Евгению Пашковскому было пять лет, когда он с семьей попал в Озаричский лагерь смерти.
Жили в Лебедевке Жлобинского района, однако немцы захватили населенный пункт в 1943 году, из-за чего пришлось уйти из дома и укрываться в Жлобине.
– Нас нашли и там. Постучали, сказали выйти и под дулом автомата повели на железнодорожную станцию. Там уже было много людей: плакали, кричали. Нас усадили в товарный вагон и повезли, – вспоминает Евгений Сафронович. – Четыре маленьких окошка были закрыты колючей проволокой, а посередине стояла половина металлической бочки – это был общий туалет для стариков, женщин и детей.
Несколько раз эшелон с пленными останавливался, людей догружали, были слышны слезы. Поезд доехал до станции Рудобелка.
– После 35 километров нас вели пешком. Дед был немощный, его сразу расстреляли. Остались два брата, сестра, мать, отец и я – самый маленький. Десятилетний брат Гриша нес узелок муки, немец разрезал мешочек, мука рассыпалась прямо на дорогу. Когда дошли до Озарчией, увидели территорию, огороженную проволокой. На тех, кто сопротивлялся и не хотел заходить, натравливали собак.
Концлагерь представлял собой болото, по периметру – пулеметные вышки с охраной, описывает местность в те годы бывший малолетний узник:
– Не разрешали разжигать огонь и подстилать солому, ежедневно умирали сотни человек. Мы находились вперемешку с мертвыми. Было негде не сидеть, ни спать, не есть, ни пить. Хлеб привезли только однажды – его сложно так назвать, это было что-то наполовину с опилками. Мать пошла поймать его, но не смогла, потому что ослабла. Хлеб попал ей в лицо. Как-то родители достали немного проса, в марлю его завернули, чтобы я жевал.

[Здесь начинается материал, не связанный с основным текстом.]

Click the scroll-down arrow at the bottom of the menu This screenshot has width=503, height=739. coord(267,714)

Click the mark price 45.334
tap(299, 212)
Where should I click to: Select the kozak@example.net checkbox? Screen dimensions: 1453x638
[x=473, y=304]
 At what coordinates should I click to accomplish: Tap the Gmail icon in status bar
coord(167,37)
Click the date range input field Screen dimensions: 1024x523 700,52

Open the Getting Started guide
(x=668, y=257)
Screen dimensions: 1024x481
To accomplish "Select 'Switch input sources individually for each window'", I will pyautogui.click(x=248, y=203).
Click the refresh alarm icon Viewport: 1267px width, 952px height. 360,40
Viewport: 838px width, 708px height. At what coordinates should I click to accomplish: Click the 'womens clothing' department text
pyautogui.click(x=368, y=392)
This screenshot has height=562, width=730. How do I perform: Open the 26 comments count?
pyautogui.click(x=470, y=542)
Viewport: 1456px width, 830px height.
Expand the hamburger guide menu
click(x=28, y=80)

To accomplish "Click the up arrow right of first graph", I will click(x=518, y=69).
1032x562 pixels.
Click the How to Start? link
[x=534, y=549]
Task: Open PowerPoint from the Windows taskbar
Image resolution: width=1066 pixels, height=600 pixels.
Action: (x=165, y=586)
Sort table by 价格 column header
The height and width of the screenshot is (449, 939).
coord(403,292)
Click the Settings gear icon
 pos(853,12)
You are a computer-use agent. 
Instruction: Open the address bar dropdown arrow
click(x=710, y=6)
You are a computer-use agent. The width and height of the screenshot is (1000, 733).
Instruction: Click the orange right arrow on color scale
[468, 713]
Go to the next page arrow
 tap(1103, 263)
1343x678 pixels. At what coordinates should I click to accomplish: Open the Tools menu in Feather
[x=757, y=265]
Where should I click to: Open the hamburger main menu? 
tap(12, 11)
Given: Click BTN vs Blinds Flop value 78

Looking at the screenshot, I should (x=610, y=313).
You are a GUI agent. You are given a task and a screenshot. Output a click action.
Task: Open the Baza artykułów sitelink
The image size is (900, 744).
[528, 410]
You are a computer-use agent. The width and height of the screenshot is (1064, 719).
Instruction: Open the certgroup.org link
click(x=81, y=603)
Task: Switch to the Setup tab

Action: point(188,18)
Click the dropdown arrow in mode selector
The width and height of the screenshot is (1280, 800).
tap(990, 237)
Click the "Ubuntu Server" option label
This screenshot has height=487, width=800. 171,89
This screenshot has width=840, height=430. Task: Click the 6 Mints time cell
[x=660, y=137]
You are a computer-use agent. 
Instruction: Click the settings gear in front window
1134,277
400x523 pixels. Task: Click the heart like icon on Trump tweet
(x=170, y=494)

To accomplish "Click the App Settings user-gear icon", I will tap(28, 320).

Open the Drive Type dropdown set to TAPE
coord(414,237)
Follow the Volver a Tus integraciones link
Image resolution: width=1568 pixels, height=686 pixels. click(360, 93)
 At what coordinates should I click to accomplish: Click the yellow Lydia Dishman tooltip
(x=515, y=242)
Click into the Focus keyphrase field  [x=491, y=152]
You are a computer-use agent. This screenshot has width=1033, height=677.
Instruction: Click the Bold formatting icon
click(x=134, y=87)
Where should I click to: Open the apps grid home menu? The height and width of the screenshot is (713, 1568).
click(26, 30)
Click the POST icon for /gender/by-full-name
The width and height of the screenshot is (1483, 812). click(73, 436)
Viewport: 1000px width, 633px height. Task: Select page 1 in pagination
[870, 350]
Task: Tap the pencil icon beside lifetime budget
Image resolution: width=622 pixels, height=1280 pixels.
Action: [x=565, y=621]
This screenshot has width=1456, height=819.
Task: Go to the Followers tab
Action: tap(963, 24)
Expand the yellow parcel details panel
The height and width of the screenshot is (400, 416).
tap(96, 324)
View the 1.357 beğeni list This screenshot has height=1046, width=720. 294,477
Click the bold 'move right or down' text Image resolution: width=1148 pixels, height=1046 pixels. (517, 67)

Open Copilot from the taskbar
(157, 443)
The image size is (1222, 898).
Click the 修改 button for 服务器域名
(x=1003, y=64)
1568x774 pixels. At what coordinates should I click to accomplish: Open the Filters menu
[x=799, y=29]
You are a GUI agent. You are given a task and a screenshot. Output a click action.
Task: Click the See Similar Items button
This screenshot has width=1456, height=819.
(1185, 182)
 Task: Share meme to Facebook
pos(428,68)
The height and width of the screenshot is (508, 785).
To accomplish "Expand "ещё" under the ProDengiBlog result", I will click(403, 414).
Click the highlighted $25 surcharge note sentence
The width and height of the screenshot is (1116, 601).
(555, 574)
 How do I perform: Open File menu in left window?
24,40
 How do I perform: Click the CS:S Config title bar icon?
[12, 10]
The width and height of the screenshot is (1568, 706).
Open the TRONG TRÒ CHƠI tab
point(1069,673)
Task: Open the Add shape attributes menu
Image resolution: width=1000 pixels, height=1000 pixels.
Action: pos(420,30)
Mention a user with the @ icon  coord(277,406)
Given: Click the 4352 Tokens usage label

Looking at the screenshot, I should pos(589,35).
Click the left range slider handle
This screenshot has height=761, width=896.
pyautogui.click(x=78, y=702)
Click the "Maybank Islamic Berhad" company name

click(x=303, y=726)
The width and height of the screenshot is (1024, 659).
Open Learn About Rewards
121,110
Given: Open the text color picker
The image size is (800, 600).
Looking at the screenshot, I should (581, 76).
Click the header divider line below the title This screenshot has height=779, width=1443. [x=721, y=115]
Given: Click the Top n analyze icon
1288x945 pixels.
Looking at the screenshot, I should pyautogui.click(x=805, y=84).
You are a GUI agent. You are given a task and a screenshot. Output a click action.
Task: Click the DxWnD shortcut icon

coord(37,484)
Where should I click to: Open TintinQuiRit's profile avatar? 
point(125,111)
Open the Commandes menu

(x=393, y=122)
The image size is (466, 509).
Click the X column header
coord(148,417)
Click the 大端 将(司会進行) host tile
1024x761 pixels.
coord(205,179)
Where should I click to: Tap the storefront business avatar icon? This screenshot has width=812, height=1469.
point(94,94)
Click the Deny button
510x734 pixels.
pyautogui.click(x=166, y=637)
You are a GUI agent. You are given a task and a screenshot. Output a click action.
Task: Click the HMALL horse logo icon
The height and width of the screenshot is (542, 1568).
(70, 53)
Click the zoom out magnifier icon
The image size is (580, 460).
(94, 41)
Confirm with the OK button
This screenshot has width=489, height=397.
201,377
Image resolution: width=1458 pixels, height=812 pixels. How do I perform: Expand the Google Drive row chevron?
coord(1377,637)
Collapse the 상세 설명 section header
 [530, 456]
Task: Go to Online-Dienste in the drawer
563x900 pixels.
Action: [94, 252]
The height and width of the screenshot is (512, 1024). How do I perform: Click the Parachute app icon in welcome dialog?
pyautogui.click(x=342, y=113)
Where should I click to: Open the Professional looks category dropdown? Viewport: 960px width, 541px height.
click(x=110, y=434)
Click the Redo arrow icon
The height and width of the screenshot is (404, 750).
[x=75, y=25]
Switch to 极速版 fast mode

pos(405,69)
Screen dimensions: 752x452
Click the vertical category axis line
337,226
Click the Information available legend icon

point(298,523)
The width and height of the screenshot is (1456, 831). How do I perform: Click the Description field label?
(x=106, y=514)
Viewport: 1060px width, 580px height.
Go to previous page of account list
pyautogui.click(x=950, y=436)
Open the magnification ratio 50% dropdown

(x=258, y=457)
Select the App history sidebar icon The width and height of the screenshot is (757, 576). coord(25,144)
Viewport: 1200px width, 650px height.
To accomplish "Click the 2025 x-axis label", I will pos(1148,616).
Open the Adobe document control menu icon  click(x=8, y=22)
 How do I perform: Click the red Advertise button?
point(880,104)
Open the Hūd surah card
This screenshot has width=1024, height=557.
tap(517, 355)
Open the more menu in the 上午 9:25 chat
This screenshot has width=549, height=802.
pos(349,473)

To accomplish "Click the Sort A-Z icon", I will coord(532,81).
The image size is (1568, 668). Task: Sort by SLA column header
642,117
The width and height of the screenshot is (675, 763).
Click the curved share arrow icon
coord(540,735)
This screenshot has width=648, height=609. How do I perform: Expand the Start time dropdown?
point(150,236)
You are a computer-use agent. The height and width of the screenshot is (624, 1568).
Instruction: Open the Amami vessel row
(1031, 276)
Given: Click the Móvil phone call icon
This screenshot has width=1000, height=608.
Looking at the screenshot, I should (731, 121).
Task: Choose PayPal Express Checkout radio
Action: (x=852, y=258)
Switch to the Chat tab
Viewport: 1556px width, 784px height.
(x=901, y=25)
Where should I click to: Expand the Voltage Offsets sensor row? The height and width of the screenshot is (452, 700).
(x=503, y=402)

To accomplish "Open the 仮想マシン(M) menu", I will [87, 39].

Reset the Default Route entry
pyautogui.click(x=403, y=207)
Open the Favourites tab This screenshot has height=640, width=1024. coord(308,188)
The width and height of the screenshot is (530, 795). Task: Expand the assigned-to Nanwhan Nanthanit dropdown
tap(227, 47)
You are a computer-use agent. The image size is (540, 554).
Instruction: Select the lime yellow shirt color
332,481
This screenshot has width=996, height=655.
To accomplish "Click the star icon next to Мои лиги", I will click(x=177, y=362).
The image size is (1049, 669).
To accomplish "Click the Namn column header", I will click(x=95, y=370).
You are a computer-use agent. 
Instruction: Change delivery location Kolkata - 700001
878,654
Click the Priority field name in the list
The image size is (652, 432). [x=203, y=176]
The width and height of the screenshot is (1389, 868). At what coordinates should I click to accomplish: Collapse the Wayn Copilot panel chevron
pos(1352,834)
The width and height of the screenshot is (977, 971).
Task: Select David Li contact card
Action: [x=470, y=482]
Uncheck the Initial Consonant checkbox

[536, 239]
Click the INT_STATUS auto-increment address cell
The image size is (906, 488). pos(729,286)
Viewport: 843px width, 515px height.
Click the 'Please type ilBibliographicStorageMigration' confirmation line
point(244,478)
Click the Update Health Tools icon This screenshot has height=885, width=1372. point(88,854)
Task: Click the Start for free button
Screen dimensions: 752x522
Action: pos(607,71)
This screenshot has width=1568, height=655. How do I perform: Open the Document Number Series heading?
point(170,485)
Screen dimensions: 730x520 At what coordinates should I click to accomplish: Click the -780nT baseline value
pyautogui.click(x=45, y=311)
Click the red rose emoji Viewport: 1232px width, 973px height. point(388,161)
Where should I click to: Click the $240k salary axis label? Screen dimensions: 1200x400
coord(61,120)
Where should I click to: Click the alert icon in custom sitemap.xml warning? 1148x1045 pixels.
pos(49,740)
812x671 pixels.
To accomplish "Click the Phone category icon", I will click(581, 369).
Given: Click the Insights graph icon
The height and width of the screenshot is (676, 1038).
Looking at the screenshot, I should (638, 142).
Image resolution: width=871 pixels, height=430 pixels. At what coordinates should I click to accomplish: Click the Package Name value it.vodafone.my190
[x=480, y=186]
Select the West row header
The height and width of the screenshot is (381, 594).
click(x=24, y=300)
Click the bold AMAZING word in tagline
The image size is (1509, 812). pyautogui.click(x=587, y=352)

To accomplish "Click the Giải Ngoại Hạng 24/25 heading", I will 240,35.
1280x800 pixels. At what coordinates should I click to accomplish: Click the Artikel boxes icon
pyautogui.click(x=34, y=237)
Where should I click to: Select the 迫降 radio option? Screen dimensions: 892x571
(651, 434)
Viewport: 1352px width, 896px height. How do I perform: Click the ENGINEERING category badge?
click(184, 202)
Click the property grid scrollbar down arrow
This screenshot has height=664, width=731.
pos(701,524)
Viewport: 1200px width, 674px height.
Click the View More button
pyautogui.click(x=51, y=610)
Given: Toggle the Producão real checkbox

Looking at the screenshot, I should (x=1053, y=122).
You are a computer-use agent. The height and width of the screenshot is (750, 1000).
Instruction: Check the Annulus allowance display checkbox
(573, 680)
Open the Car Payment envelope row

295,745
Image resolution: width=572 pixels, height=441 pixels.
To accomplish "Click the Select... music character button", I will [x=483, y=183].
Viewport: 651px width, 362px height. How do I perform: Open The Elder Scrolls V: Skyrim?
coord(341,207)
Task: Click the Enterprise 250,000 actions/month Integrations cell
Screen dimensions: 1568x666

До сих пор Евгений Пашковский помнит, как пришли советские солдаты: по громкоговорителю предупредили о том, что все вокруг заминировано. После прибыла армия Павла Батова, они выносили детей на руках, лежачих вывозил на санях и носилках, кто был на ногах – выходили двое суток по узкой тропинке. Вся семья узника выжила:
– Правда, от болезни мама умерла в 1946 году. Когда вернулись в деревню, увидели, что от трех улиц осталось два домика. Нашего не было, только фундамент. Позже нашли его в 500 метрах в разобранном на блиндажи виде. Отец сделал временное укрытие. Были голод, холод.
В марте, вспоминает Евгений Сафронович, приходилось воробьев – их общипывали, на костре обжигали и ели похлебку. Весной прилетели птицы с юга, у них отбирали яйца. После наступило лето, Днепр вошел в русло, а в небольших ручейках дети мутили воду, чтобы выловить рыбу, которая поднималась выше к воздуху.
Сейчас бывший узник живет в Москве, но вот уже больше двадцати лет приезжает на митинги у мемориала в Озаричах, привозит детей. Признается, что кошмары снятся до сих пор. А фрагмент проволоки из Озаричских лагерей смерти есть в музее Рокоссовского, размещенного в московской школе №1150. Его туда привез Евгений Пашковский.